The US economy will not function on $10/gal gasoline (at least not today -- at some point in the future -- sure, but not this Christmas). If the US economy wont function, neither will the rest of the world's for all the same reasons. People who can't drive to Walmart, can't buy Chinese products. A back log of goods in containers, drives the Chinese economy down. World automakers can't sell current technology, but wont be able to afford theR&D to offer otherwise (it ain't like somebody has a fission vehicle waiting in the wings to introduce on a whim). Since this is a nice public record of my musings, I will go out on a limb and say that US gas wont average more than $4.00 gal. anytime in '08. This forum is a bunch of car guys worried about how this impacts our driving habbits.
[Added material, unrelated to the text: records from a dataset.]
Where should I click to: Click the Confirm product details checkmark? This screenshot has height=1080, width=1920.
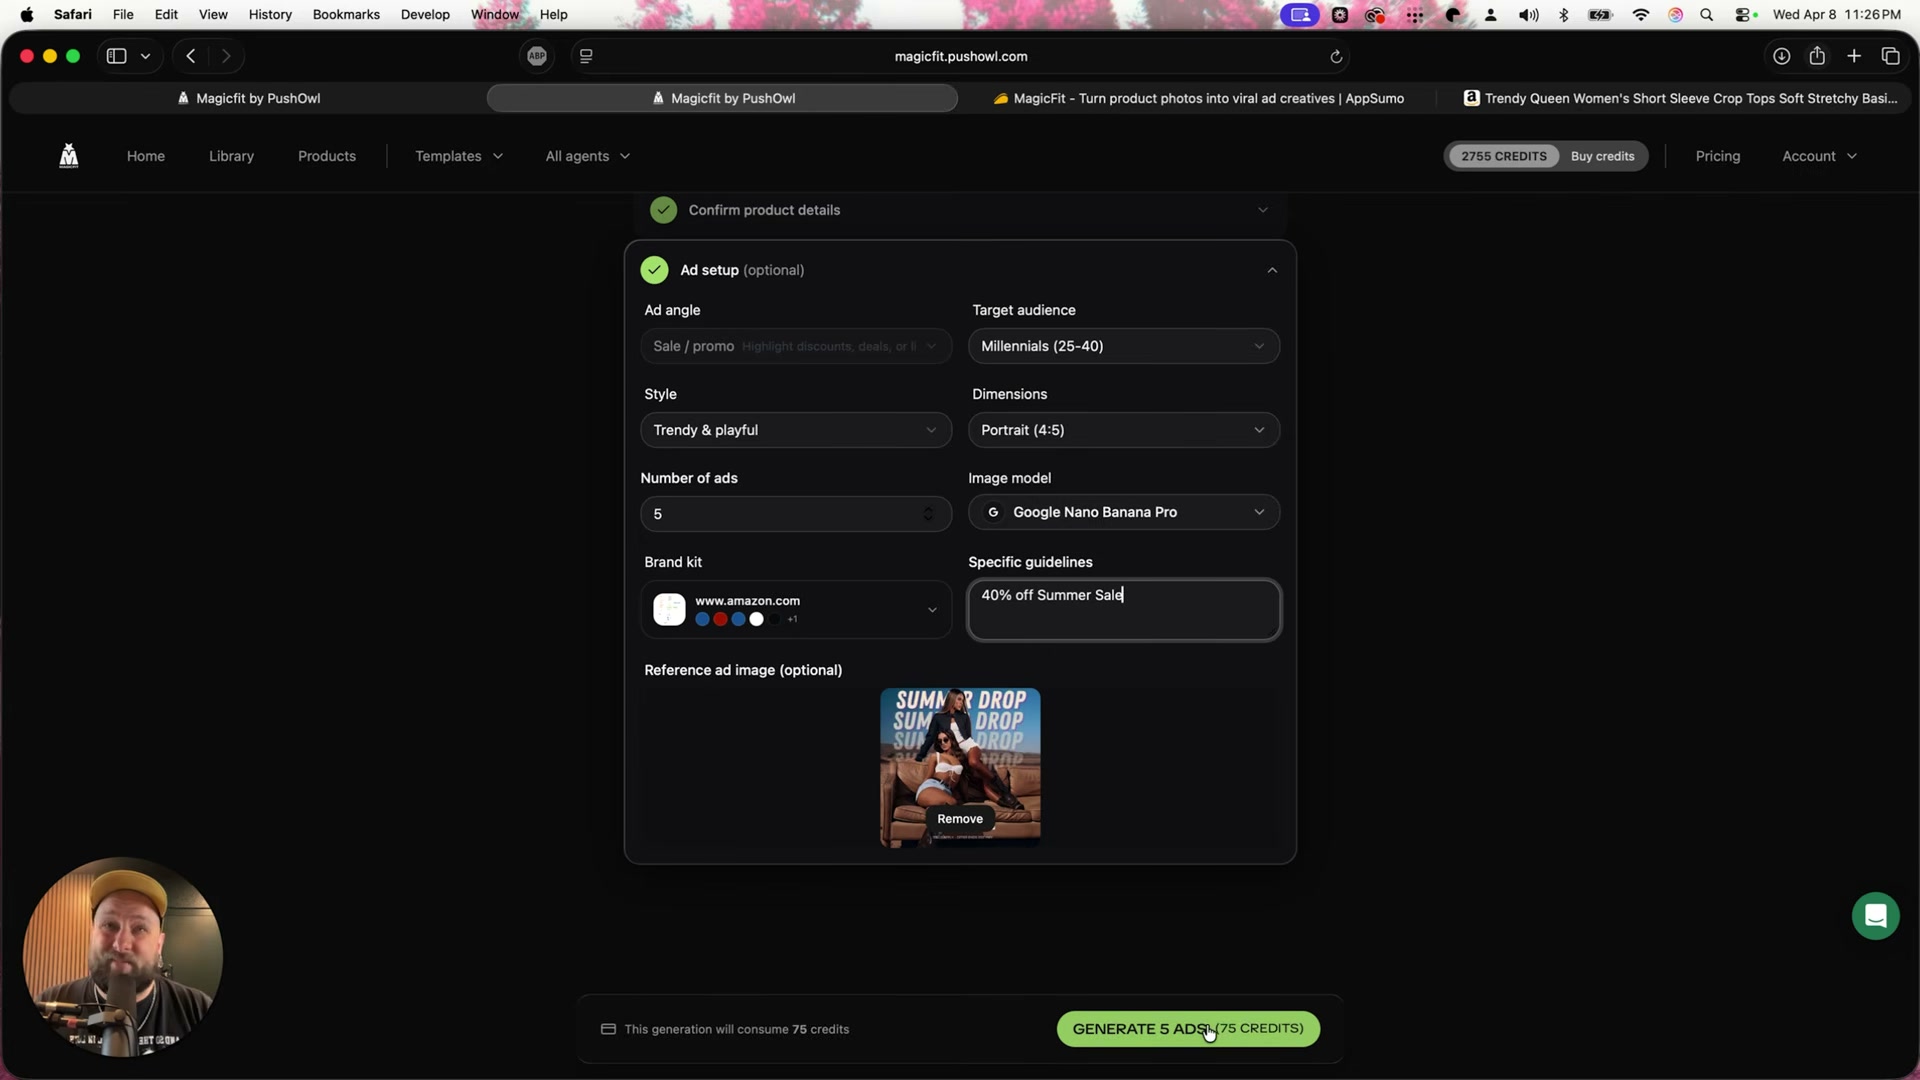[x=663, y=210]
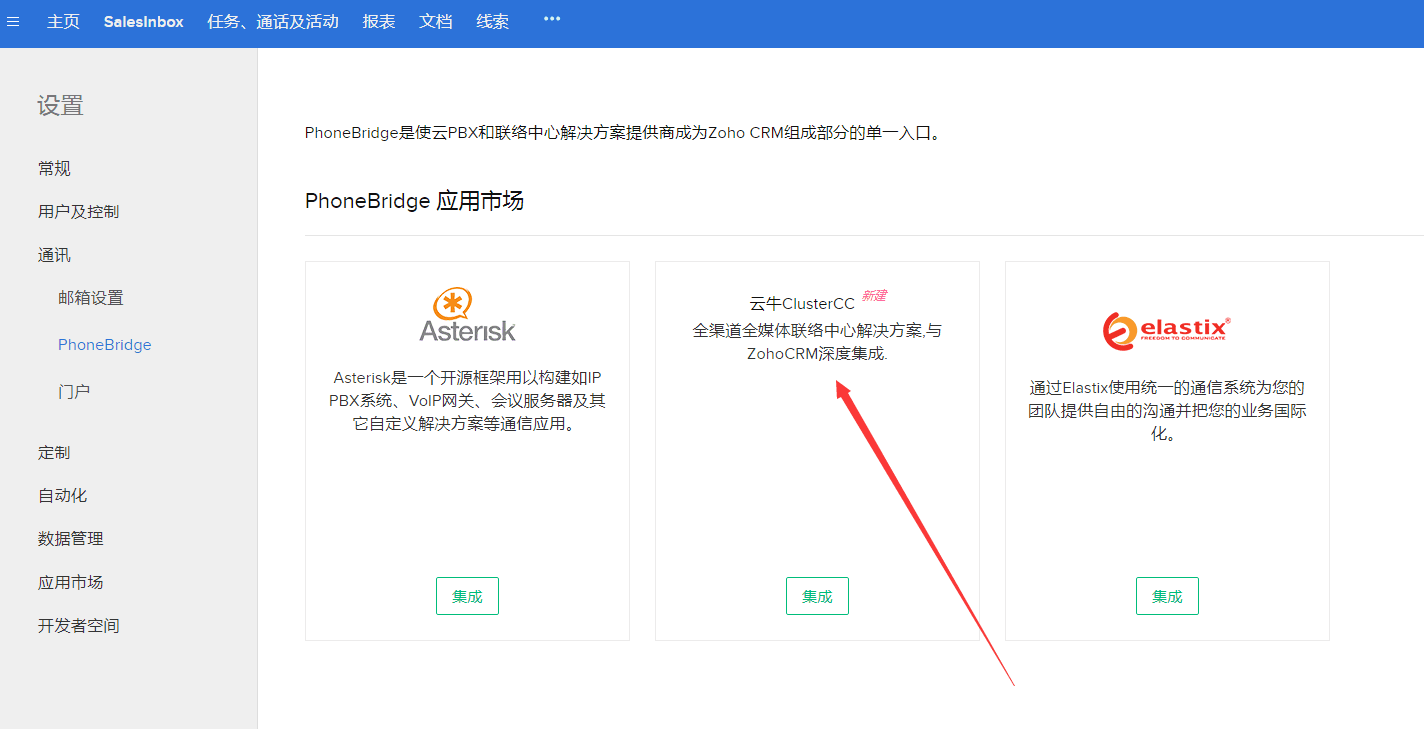Viewport: 1424px width, 729px height.
Task: Click 集成 button under 云牛ClusterCC
Action: (817, 596)
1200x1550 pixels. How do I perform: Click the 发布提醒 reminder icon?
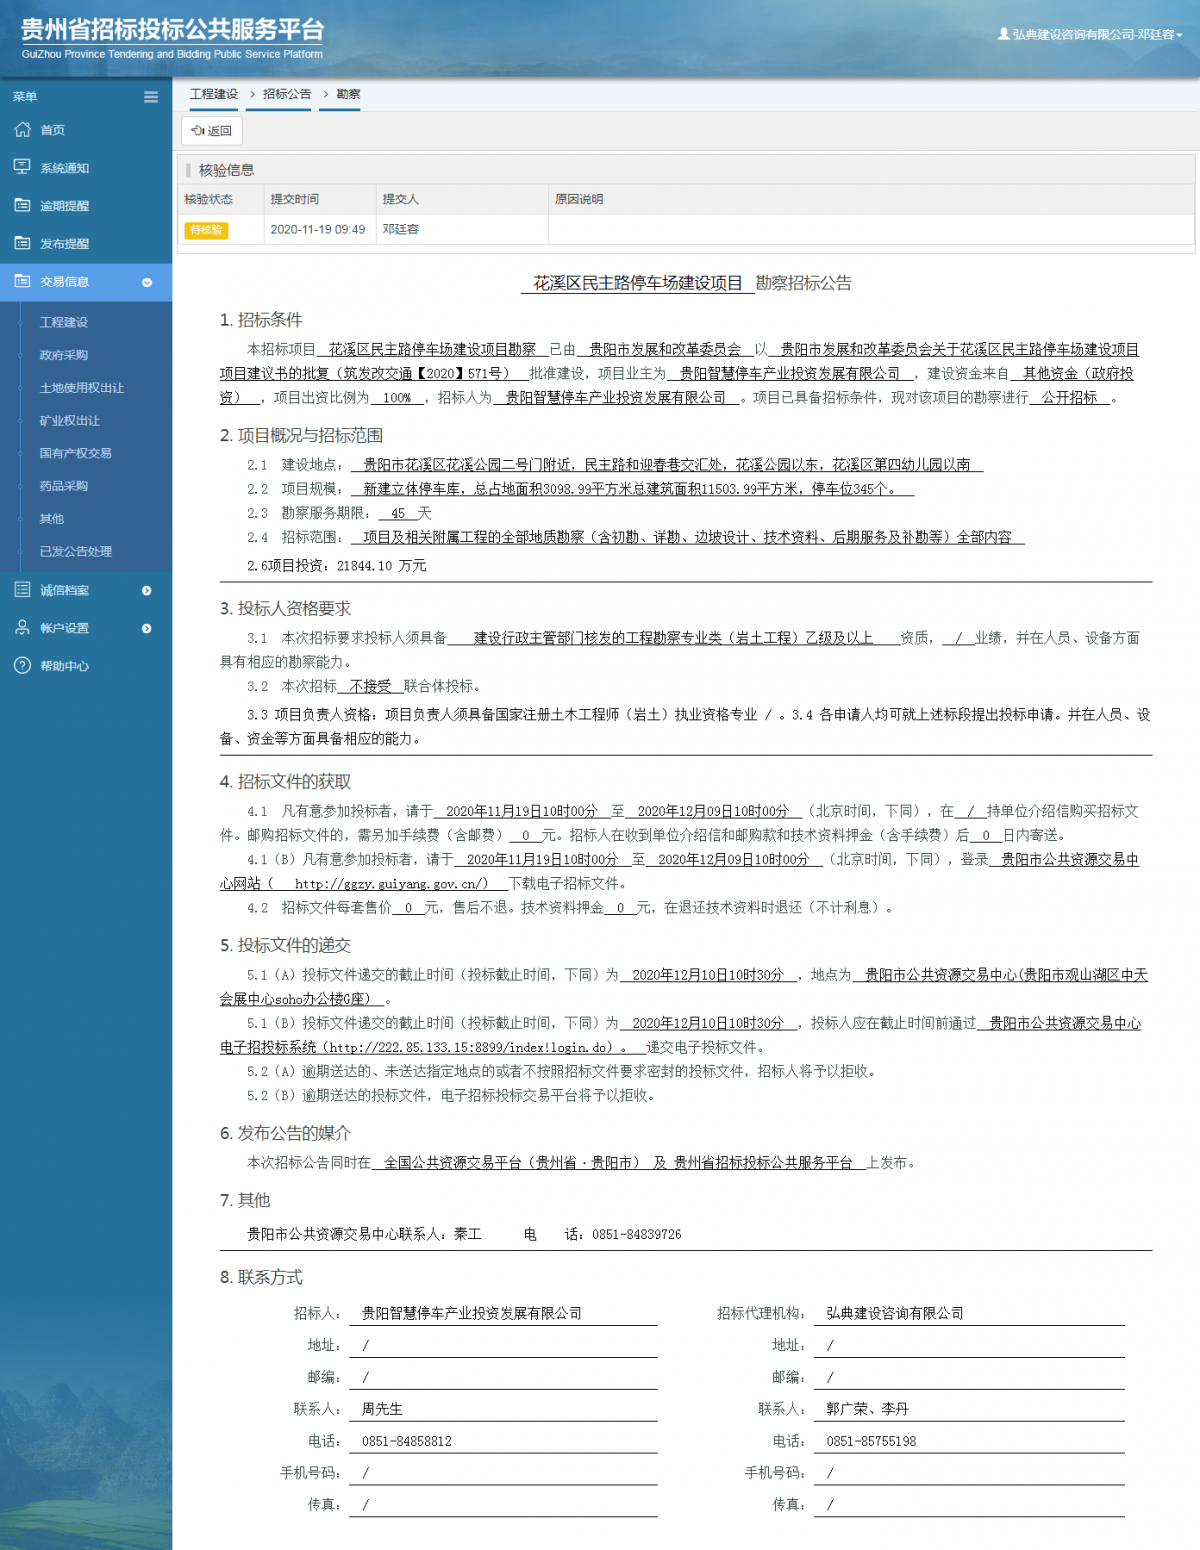pyautogui.click(x=22, y=243)
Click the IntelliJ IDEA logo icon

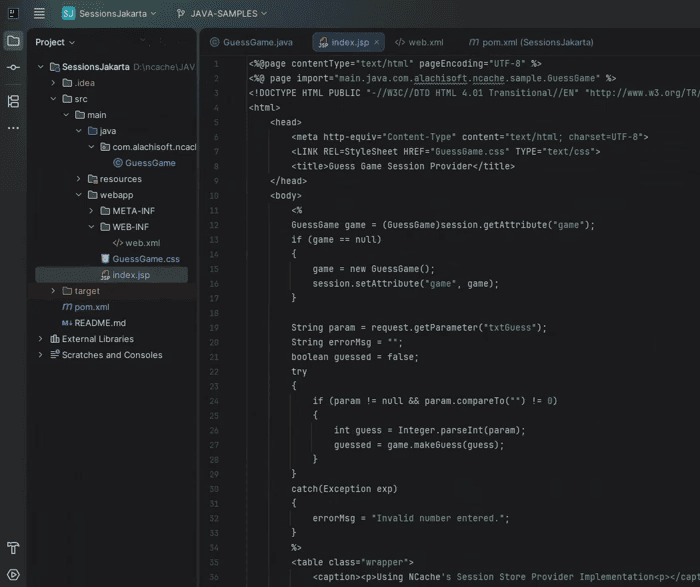pos(13,13)
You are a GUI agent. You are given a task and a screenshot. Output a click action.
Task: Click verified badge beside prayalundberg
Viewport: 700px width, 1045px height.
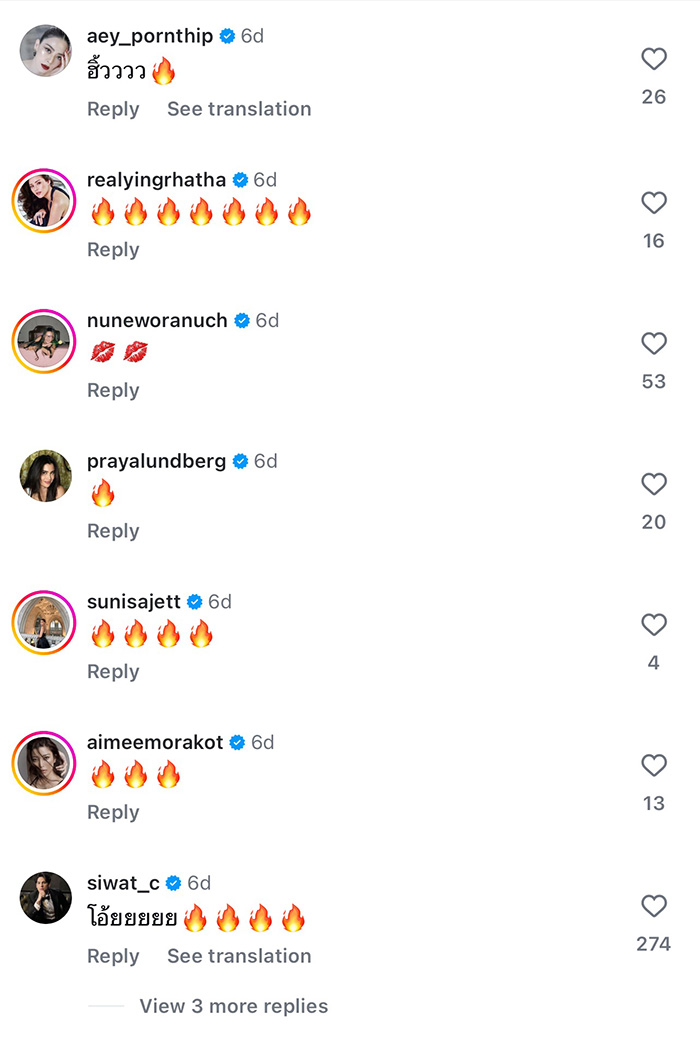238,461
The real issues would arise from the costs of foodstuffs that have to be transported. If the associated freight charge for a can of Spam increases 100%, a lot of people will starve. It sounds like a joke, but my point is that so much of the world imports its' food that the real issue wont be if you can afford to drive to the store and buy flour in the Ukraine, but will there be flour to buy.

In 1990 a gallon of gas was $1.19 in the US. In Dec. '06 gas was $230, Dec. '07 brought $3.02, but today it's $2.95. Over the past 8 years we had 911, the Iraq war, and unlimited saber-rattling, Enron, and oil for food. Short of nuclear holocaust in the middle east, what would drive prices up 350%?

There is plenty of oil and the market will price it fairly. Governments will tax it unfairly.
 
And we grizzle here in New Zealand that its expensive at $1.70 odd per litre compared with milk at $2.50 a litre. If you did the cost comparison not via the exchange rate it would look like this ... can of coke $1 nz v 1 pound UK.
Burger $4 or $5 or the same in UK pounds. Roughly speak a dollar or a pound buys the same thing, its our conversion rates that make it look sick.
Cheers from NZ
 
In California we are paying $3.20 for regular, $3.40 for 91 octane gas. It has been as high as $3.80. My guess is that we will be paying $4.50 to $5/gallon by the end of the year.

I agree that there is more oil available now due to $100/barrel oil. More competition for that fuel from China will keep these oil prices high. This, in my humble opinion, is not a bad thing...the oil companies are spending huge amounts of money on technology to find new reserves and extend the life of existing fields. The North Sea is a great example of this. Five years ago (and at $15 to $20/barrel) the North Sea region was uneconomical to operate. But now at $70 -100 / barrel the North Sea has a new life.